The input:
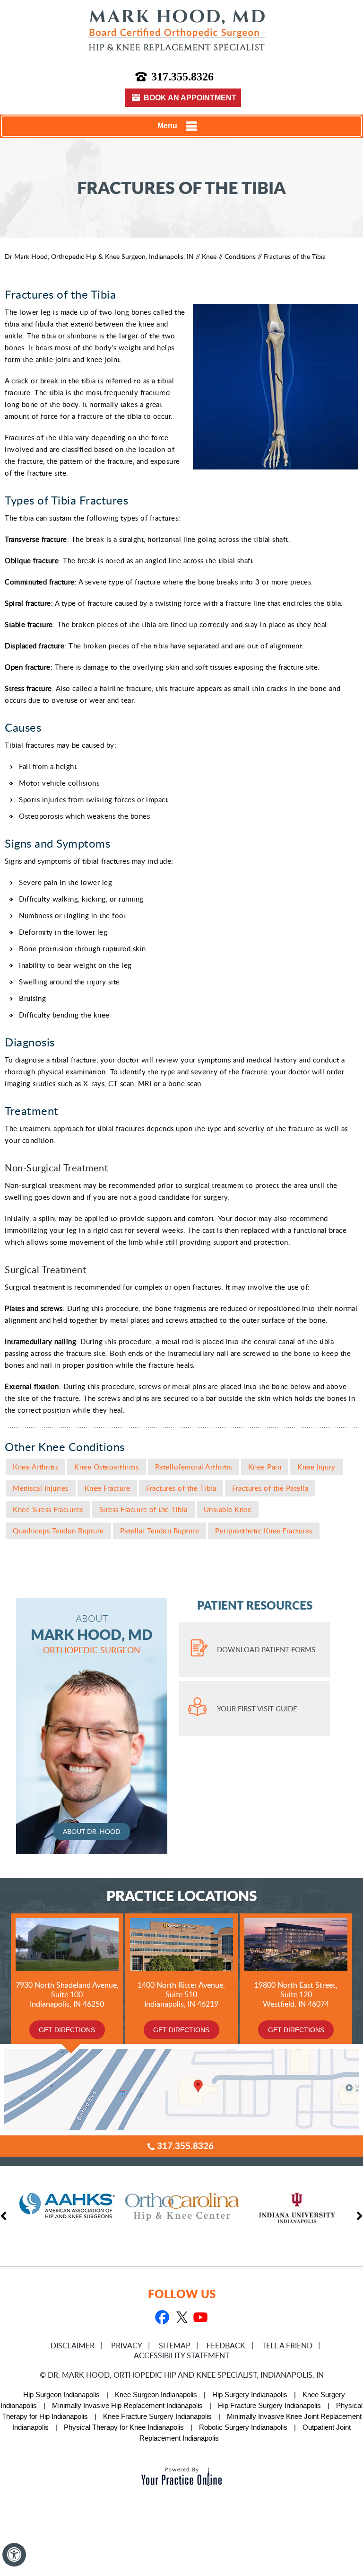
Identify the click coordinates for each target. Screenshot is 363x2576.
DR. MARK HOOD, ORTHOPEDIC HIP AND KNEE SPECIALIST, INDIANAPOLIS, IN (186, 2375)
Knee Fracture (107, 1488)
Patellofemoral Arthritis (193, 1466)
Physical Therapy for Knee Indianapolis (124, 2427)
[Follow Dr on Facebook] (162, 2318)
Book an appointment (190, 98)
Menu (167, 126)
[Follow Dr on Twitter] (181, 2318)
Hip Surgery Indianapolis (249, 2394)
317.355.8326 (182, 77)
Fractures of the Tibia (181, 1488)
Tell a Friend (287, 2345)
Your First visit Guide (257, 1708)
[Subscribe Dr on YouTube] (199, 2318)
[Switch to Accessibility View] (14, 2555)
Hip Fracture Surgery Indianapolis (269, 2405)
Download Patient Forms (266, 1649)
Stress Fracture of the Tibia (143, 1509)
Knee (209, 256)
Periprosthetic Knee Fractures (263, 1530)
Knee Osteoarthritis (106, 1466)
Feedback (226, 2345)
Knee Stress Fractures (48, 1509)
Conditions (240, 256)
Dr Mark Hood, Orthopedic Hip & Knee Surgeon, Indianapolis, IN (99, 256)
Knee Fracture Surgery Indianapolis (157, 2416)
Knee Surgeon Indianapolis (156, 2394)
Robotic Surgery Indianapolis (243, 2427)
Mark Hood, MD (92, 1633)
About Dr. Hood (92, 1831)
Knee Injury (316, 1466)
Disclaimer (73, 2345)
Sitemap (174, 2345)
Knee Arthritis (35, 1466)
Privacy (126, 2345)
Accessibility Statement (181, 2355)
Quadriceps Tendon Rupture (58, 1530)
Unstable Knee (228, 1509)
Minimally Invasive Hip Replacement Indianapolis (127, 2405)
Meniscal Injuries (41, 1488)
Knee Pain (265, 1466)
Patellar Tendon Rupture (159, 1530)
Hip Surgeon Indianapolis (61, 2394)
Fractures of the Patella (270, 1488)
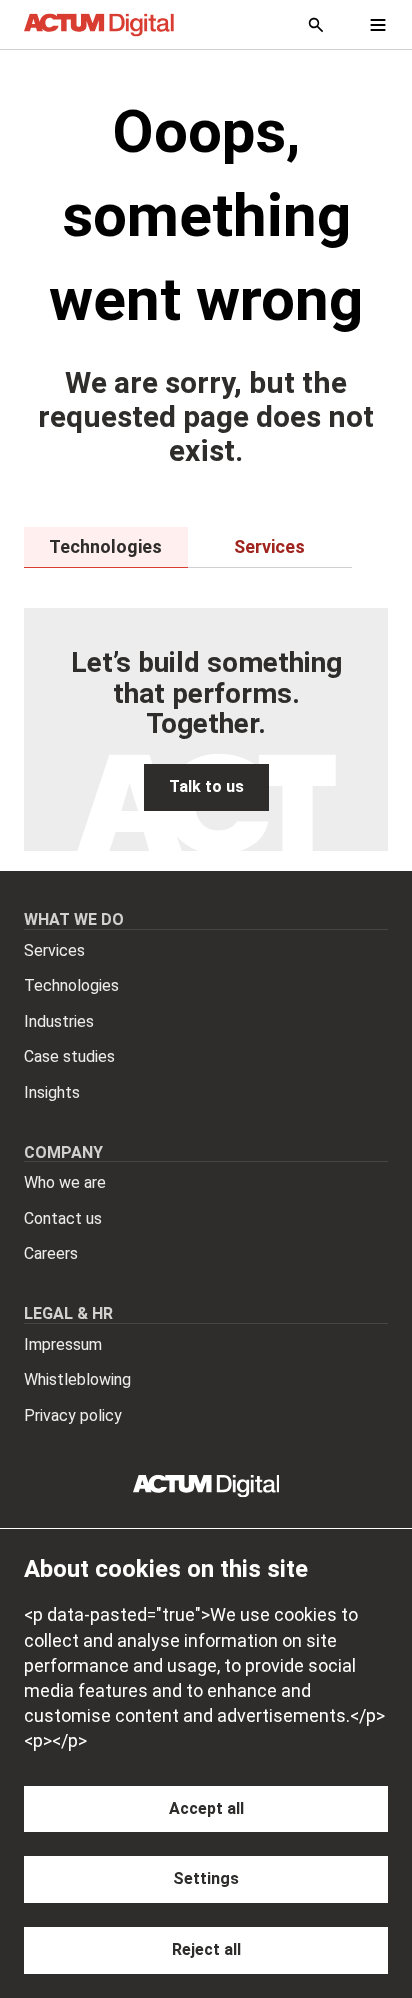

Aim of the task: Skip the pictures and retype exactly the lines from the one that contains "Knee Pain (265, 1466)" to the last line of the records.

Answer box:
Knee Pain (265, 1466)
Patellar Tendon Rupture (159, 1530)
Hip Surgeon Indianapolis (61, 2394)
Fractures of the Patella (270, 1488)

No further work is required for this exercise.